17. Final provisions

  • The legal relationship between the Customer, insofar as the Customer is an entrepreneur, and the Vendor shall be governed exclusively by the laws of the Federal Republic of Germany, to the exclusion of the UN Convention on Contracts for the International Sale of Goods.
  • The place of jurisdiction shall be at the Vendor’s (registered) office if the Customer is an entrepreneur, a legal entity under public law or a special fund under public law or if the Customer does not have a general place of jurisdiction in the Vendor’s country of business.
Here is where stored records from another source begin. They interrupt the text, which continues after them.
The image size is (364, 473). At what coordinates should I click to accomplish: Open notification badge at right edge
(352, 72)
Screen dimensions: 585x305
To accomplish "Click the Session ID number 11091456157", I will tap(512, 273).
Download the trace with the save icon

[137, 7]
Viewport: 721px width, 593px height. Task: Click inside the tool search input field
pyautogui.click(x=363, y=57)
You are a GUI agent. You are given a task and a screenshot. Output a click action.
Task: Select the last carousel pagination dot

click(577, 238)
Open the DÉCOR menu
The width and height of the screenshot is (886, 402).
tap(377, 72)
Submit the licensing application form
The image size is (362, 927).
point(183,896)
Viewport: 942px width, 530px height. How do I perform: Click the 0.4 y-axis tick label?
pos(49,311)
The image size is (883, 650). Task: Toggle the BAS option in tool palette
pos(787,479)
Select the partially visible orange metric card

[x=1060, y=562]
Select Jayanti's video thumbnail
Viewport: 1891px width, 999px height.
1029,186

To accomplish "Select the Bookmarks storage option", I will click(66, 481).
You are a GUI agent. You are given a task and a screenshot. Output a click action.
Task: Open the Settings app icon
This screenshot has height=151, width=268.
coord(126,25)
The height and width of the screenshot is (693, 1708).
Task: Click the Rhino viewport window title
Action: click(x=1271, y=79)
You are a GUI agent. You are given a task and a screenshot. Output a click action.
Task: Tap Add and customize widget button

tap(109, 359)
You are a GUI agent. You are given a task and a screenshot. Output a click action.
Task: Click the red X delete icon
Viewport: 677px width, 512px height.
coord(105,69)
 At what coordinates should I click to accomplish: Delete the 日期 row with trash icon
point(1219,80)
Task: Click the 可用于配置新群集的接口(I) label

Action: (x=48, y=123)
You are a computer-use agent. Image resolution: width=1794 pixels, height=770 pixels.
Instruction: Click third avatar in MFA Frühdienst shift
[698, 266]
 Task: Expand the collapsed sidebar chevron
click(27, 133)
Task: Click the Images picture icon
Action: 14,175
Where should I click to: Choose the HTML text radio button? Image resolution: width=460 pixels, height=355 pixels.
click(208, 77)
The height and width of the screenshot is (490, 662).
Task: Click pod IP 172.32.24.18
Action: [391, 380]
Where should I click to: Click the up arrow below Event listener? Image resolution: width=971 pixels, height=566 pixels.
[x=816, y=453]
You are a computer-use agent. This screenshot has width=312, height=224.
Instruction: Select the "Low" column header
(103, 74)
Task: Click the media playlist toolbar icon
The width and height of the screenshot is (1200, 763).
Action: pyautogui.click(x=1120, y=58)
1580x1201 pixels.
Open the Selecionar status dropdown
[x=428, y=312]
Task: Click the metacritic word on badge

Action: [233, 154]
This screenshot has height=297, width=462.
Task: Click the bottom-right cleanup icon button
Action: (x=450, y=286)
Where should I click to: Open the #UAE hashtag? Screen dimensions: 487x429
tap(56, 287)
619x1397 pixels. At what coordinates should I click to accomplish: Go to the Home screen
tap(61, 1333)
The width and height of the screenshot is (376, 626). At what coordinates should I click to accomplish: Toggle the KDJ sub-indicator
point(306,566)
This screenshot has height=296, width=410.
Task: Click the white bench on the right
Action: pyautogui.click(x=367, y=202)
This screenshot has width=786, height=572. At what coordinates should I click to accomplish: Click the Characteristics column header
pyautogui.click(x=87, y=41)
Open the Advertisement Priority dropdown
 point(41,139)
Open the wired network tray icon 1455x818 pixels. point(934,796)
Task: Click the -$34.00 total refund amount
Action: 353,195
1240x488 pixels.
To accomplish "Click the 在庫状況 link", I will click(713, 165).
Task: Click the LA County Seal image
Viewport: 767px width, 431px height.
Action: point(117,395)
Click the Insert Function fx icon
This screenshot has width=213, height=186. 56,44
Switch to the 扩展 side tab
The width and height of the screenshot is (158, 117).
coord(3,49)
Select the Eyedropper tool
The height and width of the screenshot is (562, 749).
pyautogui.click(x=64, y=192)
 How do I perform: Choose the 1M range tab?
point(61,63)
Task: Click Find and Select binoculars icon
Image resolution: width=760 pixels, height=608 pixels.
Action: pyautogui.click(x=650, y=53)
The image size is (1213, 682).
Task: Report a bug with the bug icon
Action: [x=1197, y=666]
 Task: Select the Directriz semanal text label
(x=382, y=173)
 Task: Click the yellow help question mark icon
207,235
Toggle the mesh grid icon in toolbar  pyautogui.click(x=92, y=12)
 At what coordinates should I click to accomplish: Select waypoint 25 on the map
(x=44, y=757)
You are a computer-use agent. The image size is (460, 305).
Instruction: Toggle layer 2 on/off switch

The right of the Vendor to choose another admissible place of jurisdiction will remain unaffected.

18. Dispute Resolution

  • The European Commission provides a platform for Online Dispute Resolution (ODR), which can be accessed at https://ec.europa.eu/consumers/odr/. Consumers have the possibility to use this platform to settle their disputes.
  • We are not willing and not obliged to participate in any dispute resolution proceedings before a consumer arbitration board.